Poetry Society of America Norma Farber First Book Award finalist
Where a Nickel Costs a Dime captures the hip-hop rhythms and in-your-face intensity of the Nuyorican Poets Cafe, a downtown Manhattan club where the hottest young poets are finding their fame.
Willie Perdomo’s poems, in the tradition of Amiri Baraka, Langston Hughes, and Ntozake Shange, meet at the intersection of the street and the academy.

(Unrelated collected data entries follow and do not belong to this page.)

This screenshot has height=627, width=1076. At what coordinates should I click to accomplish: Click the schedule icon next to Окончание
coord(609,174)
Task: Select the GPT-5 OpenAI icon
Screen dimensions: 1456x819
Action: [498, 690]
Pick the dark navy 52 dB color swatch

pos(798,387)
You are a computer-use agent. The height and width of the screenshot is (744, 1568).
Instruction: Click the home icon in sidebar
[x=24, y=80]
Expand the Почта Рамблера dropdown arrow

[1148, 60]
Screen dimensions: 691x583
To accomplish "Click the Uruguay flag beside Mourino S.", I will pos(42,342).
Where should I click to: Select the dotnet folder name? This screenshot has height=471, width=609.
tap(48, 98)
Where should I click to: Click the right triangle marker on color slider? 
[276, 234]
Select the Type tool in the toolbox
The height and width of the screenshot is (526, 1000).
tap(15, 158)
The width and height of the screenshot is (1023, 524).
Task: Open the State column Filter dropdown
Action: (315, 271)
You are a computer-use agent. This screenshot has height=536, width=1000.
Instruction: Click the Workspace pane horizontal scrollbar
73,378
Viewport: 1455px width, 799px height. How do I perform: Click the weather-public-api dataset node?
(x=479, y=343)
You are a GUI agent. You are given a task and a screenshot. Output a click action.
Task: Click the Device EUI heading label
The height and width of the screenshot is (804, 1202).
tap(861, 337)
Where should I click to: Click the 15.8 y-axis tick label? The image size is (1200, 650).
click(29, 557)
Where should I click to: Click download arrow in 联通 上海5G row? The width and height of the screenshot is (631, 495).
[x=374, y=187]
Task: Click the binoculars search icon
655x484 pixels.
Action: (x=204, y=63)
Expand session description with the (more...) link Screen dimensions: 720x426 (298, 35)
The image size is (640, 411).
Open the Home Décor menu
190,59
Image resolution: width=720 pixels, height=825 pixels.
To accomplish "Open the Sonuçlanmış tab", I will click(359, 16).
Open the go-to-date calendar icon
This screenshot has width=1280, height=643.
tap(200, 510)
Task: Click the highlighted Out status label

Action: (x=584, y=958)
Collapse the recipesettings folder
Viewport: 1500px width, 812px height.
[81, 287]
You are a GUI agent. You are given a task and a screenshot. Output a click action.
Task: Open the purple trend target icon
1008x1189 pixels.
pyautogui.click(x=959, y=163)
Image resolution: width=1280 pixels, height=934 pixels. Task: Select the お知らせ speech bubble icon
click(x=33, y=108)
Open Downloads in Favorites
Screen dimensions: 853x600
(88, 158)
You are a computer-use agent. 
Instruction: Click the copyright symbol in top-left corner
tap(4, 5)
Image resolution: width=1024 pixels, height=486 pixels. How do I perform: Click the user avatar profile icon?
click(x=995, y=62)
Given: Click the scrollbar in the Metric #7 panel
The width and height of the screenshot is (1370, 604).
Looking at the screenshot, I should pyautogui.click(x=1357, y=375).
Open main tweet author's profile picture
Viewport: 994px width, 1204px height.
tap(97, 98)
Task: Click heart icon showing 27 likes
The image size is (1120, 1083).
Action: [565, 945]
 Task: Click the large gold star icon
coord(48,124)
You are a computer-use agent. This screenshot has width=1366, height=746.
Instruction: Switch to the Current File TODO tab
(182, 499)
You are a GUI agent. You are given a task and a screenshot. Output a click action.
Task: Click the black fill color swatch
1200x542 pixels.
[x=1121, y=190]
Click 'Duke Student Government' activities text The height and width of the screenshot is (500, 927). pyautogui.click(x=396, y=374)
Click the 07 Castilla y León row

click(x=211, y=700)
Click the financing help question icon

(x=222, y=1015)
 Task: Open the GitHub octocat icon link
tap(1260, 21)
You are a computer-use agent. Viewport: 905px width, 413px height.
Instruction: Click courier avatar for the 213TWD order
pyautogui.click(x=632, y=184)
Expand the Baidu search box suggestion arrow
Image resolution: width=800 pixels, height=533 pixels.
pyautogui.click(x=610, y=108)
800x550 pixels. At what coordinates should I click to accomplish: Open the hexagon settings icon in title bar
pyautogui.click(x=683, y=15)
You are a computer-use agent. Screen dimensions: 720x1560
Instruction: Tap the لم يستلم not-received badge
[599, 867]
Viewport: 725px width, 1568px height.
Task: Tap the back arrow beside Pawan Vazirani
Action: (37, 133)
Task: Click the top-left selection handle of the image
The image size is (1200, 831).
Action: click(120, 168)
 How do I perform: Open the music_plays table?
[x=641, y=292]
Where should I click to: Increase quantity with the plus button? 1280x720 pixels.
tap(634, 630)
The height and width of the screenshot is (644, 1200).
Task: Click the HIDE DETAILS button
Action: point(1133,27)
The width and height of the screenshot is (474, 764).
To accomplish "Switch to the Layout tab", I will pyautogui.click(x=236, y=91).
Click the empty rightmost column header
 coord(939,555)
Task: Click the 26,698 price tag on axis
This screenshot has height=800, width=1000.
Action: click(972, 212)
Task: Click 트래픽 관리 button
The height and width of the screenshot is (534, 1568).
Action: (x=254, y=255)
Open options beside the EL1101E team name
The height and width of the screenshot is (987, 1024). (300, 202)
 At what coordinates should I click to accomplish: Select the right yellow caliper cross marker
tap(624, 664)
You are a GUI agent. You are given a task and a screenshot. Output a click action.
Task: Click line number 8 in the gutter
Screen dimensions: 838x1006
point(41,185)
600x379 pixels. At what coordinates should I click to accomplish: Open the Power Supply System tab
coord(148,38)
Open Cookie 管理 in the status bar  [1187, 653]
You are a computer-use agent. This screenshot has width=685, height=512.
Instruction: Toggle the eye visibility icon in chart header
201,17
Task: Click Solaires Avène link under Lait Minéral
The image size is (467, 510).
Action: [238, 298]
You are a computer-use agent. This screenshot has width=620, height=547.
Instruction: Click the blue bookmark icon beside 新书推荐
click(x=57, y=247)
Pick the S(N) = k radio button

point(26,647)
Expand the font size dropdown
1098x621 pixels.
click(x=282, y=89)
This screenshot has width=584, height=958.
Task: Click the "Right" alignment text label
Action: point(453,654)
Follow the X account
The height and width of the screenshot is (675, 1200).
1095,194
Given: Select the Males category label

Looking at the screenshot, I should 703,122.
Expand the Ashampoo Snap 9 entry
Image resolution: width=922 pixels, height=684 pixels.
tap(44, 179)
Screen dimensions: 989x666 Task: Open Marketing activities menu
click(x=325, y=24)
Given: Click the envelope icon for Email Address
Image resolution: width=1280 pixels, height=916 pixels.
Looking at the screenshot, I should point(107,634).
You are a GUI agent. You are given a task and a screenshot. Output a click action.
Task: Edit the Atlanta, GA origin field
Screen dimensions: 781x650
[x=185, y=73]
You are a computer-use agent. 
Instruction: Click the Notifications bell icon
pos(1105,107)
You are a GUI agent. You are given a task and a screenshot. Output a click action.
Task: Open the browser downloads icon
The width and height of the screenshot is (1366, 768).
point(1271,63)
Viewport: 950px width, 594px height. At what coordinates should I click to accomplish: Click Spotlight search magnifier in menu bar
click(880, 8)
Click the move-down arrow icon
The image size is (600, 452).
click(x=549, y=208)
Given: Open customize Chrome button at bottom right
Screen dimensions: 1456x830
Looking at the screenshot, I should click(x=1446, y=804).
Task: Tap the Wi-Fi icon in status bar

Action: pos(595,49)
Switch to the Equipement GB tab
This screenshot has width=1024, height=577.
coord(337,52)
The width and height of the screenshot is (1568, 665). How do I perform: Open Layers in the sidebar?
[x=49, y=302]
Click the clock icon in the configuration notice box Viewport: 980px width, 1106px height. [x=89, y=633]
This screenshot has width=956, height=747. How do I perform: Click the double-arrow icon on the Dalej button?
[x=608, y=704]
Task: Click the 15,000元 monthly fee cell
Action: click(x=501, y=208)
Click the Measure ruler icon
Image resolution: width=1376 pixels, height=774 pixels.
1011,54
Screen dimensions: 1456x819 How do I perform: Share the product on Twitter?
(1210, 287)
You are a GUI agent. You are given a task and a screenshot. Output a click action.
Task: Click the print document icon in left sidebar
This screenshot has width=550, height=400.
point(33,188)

The world in these piercing and heartbreaking poems is Spanish Harlem, “where night turns to day without sleep,” where “Puerto Rico stays on our minds when the fresh breeze of cafe con leche y pan con mantequilla comes through half-opened windows and under our doors,” where “babies fall asleep to the bark of a German shepherd,” where “Independence Day is celebrated everyday,” where “the police come into your house without knocking. They throw us off rooftops and say we slipped. They shoot my father and say he was crazy. They put a bullet in my head and say they found me that way.”
The poems in this debut collection meet at the intersection of the street and the academy. Willie Perdomo is a cutting-edge bard who speaks to the soul of his generation.
“Langston Hughes has been reincarnated and lives in Spanish Harlem. His name is Willie Perdomo. Where a Nickel Costs a Dime is a priceless, precious package of poetry.”
— Claude Brown, Manchild in the Promised Land
“As you will see, Willie Perdomo is a new and important voice a Djali (Griot), and here he is right on the gig. Like they say, Djeli, Djeli, Djeli Ya (gettin’ down) and rising up!”